[Toybox] [PATCH] Add "microcom" to pending.
Rob Landley
rob at landley.net
Mon Jan 23 11:25:47 PST 2017
[This didn't send because it prompted me if I forgot an attachment,
which I didn't, while buried behind other windows. Thank you, Thunderbird.]
Groggily replying from the Melbourne airport, which has fewer spiders in
it than I was led to believe. So far. I've been awake for over 24 hours
and I gotta catch a plane to Hobart in an hour and change...
On 01/15/2017 01:18 PM, enh wrote:
> On Sat, Jan 14, 2017 at 2:50 PM, Rob Landley <rob at landley.net> wrote:
>> On 01/14/2017 03:19 PM, enh wrote:
>>> Our device bringup folks wanted a simple serial console, both on the
>>> host and on the device. This is certainly enough to replace what I've
>>> been using personally on the host.
>>
>> I've used "netcat -f /dev/ttyS0" but you need stty to set it up and it's
>> not properly handling ctrl-C and its guts need to be moved out to
>> lib/net.c and...
>
> i've almost implemented stty a couple of times now. the input side
> seems like a pain (though i assume that existing implementations just
> ignore the various conflicts and just do what you said in order), and
> the output side is annoyingly under-specified (what to show without
> -a, what -g should look like), and so far it's always turned out that
> i don't actually need it anyway.
It's a mess. And it's a _legacy_ mess, because nobody's actually had a
non-software tty in decades, so this (along with the $TERM variable and
termcap/terminfo/curses) is all configuration so one piece of software
to talk to another piece of software, and it doesn't matter what any of
the settings are as long as both ends agree. To which my reply is "just
pick one!" and doing that covers 99% of the modern cases.
I note that most USB serial adapters ignore your speed setting as well.
(Well, at one end. Your embedded board often has a serial port that gets
converted to USB via an onboard chip, and _that_ serial port has to
match what the USB chip thinks it's doing. But that's often a fixed rate
hardwired into the USB chip via some firmware blob, and you have exactly
one setting that _ever_ works unless you reflash that firmware.)
At the other end, if you plug a connector into a USB port on a Linux
laptop and it presents itself as a serial device, it's sending you
packets with bytes in them. All the parsing of bits to bytes was already
done at the far end by hardware that pays no attention whatsoever to
settings you apply to /dev/ttyUSB0 at this end. It's silently ignored.

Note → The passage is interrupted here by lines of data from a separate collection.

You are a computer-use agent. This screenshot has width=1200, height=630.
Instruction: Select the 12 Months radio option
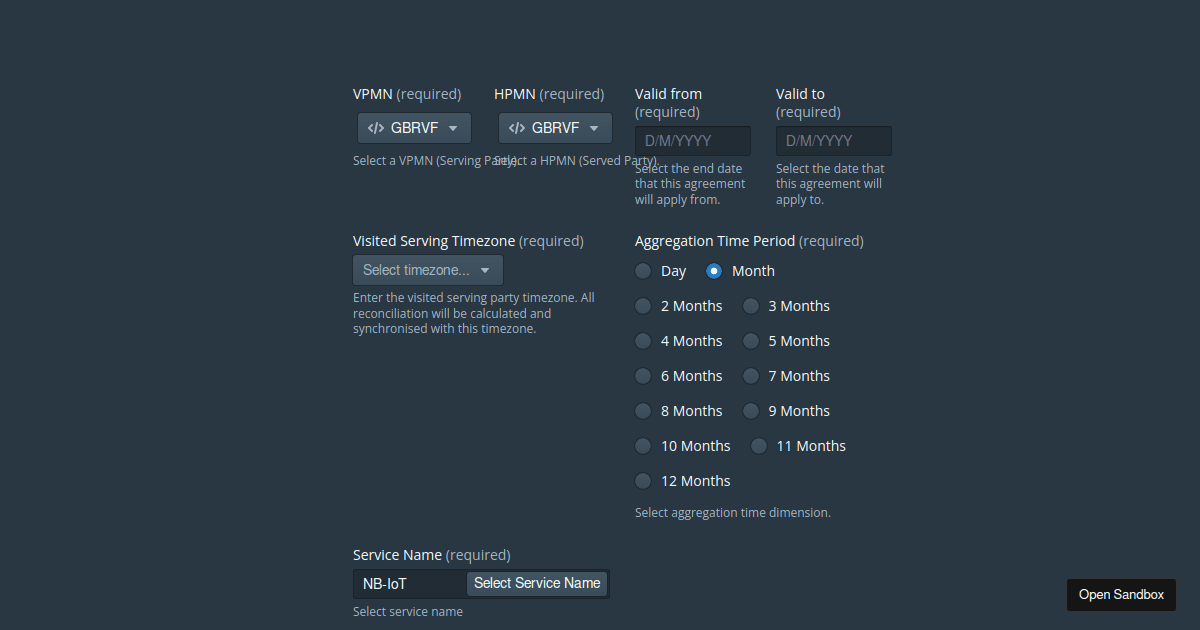point(643,481)
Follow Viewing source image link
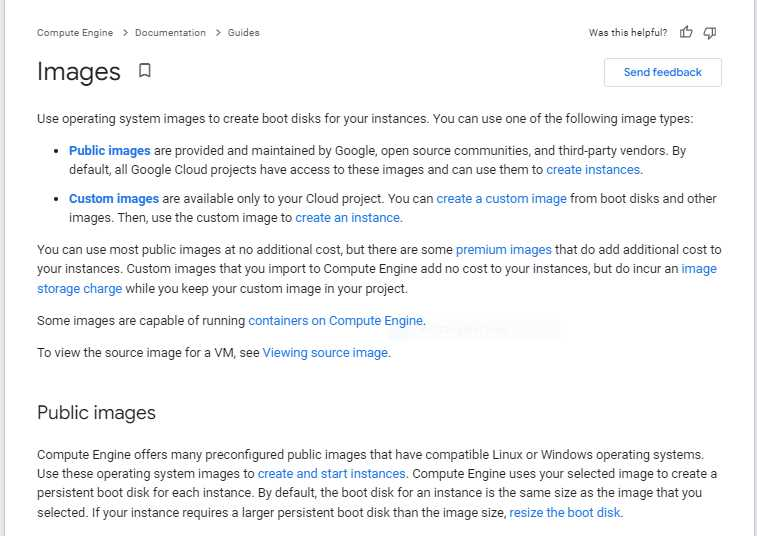The height and width of the screenshot is (536, 757). (325, 353)
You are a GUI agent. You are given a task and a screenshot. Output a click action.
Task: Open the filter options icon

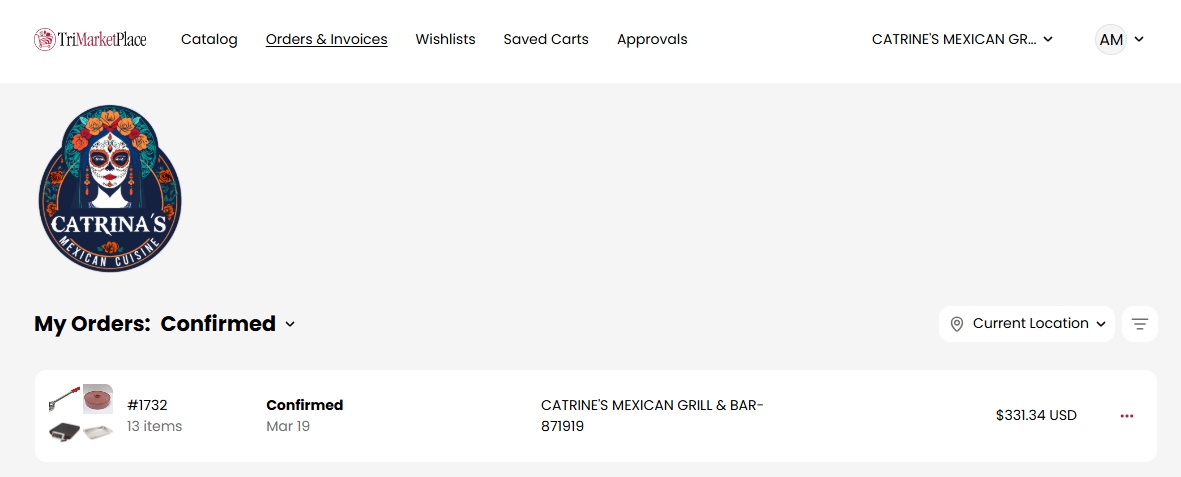point(1139,324)
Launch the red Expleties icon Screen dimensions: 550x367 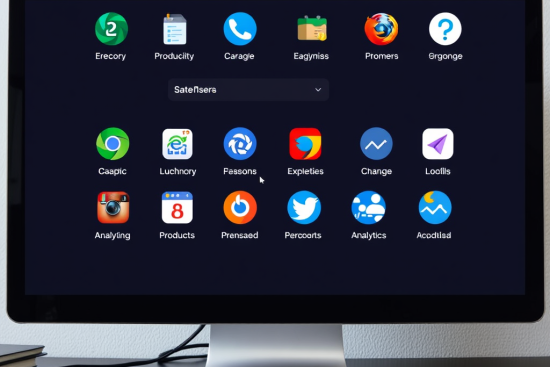click(x=305, y=144)
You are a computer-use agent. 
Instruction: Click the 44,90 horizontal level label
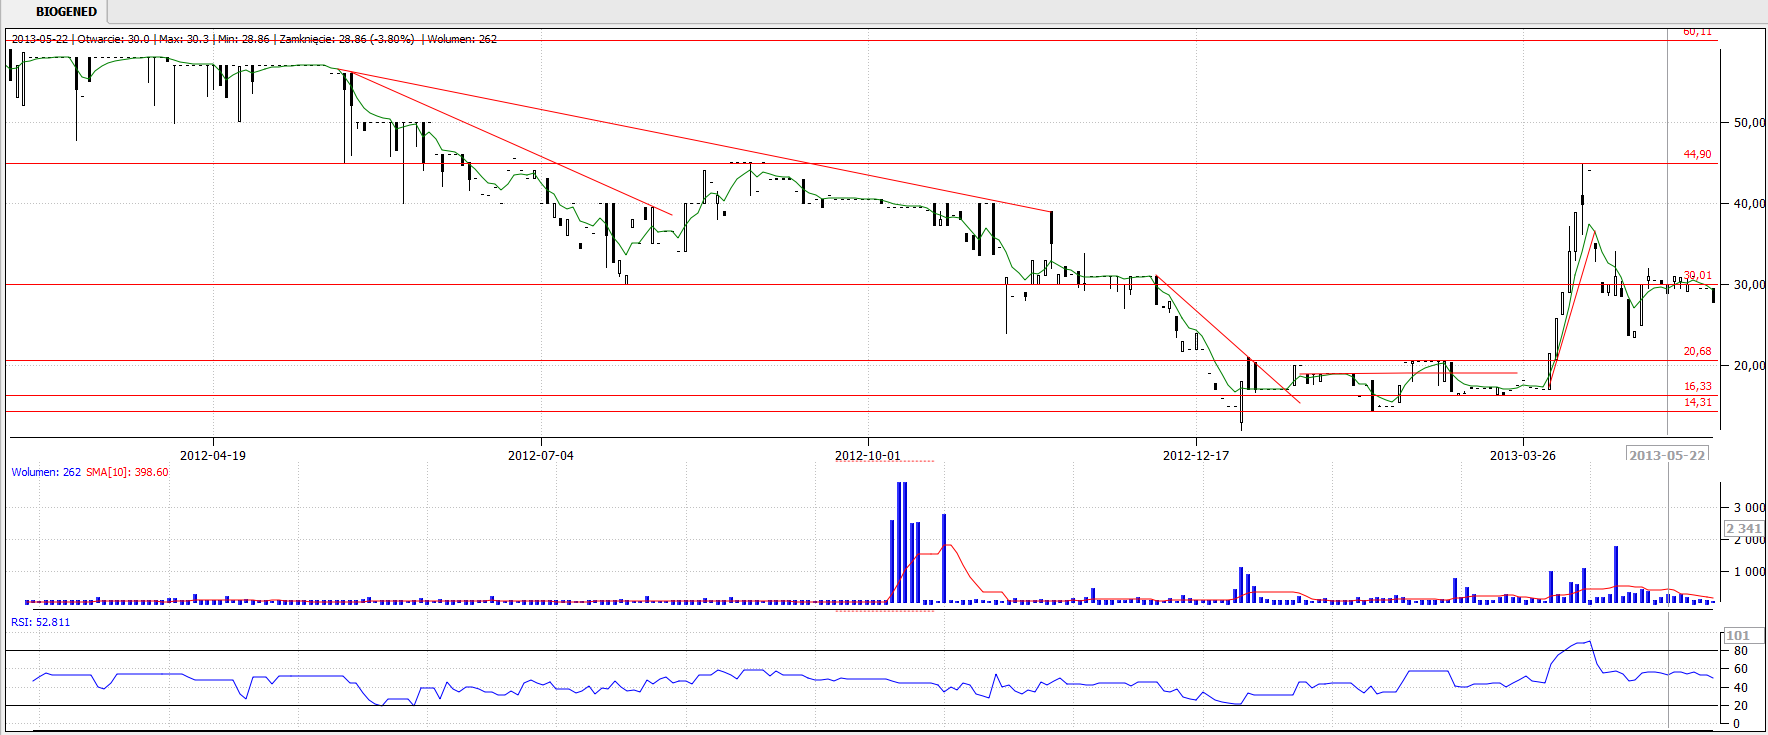(1697, 154)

Translation: _sometimes_ you need to set your tty speed when talking to
USB, but often you don't, and when you _do_ it's often to a single magic
value that's the only one supported by your USB interface, and knowing
which of the 3 cases applies to a given serial connection involves more
knowledge of the hardware than is really fair to expect.
/me cut and pastes the above into my "tofaq.txt" file. When less
jetlagged and buried by things with deadlines attached. (My linuxconf.au
talk is thursday! I'm in the "I have 350 lines of notes I need to sort
into something coherent" stage. I have Jeff Dionne's contributions, Rich
Felker's contributions, Osamu Niishi's contributions, and a lot of my
own stuff. And 45 minutes to cover it all in. Much organizing between
here and there...
>> P.S. Hmmm... in lib/ my set_terminal() isn't setting speed, my
>> tty_sigreset() is only resetting stdin not a second fd,
>
> note that tty_sigreset (despite the name) is unrelated. that's all
> about resetting VT100-style state. the code in microcom is about
> resetting line discipline-style state.
>
> similarly, set_terminal has curses-style interests that don't make
> sense for microcom (but are probably useful for a wider range of
> toys).
Indeed. Both things glued together into tcsetattr are mostly obsolete
though, as ranted above. :)
>> and my
>> pollinate() uses "shutdown()" so if you go:
>>
>> echo GET / | netcat old-http-1.0-server 80
>>
>> You get output. But in _this_ case, stdin closing probably means you
>> want the program to exit because serial console doesn't do the
>> unidirectional close thing so you can't tell when/if the other end hung
>> up... Slightly Different Semantics. ALMOST the same enough to share
>> code. Hmmm...
>
> at the same time, these functions are short enough that abstracting
> out to cover both seems like it just makes things worse.
It certainly hasn't been easy to do it cleanly. :(
> keeping the
> high-level "curses" stuff distinct from the low-level "serial line"
> stuff seems reasonable until/unless we have more of the latter, and
> even then it seems likely that the two groups would stay distinct.
You make a good point. There's stty, but I think that's fiddly enough it
can't really be abstracted out either.
If the flight back leaves in the morning instead of the evening, I might
be able to get some work done on the plane. But when the plane leaves
at/after sunset and then goes over the pacific for 12+ hours, in an
economy class where a nap just isn't happening, it's not a productive
work environment for me. (I have learned this now.)
Rob
P.S. How is spider-man _not_ an Australian superhero?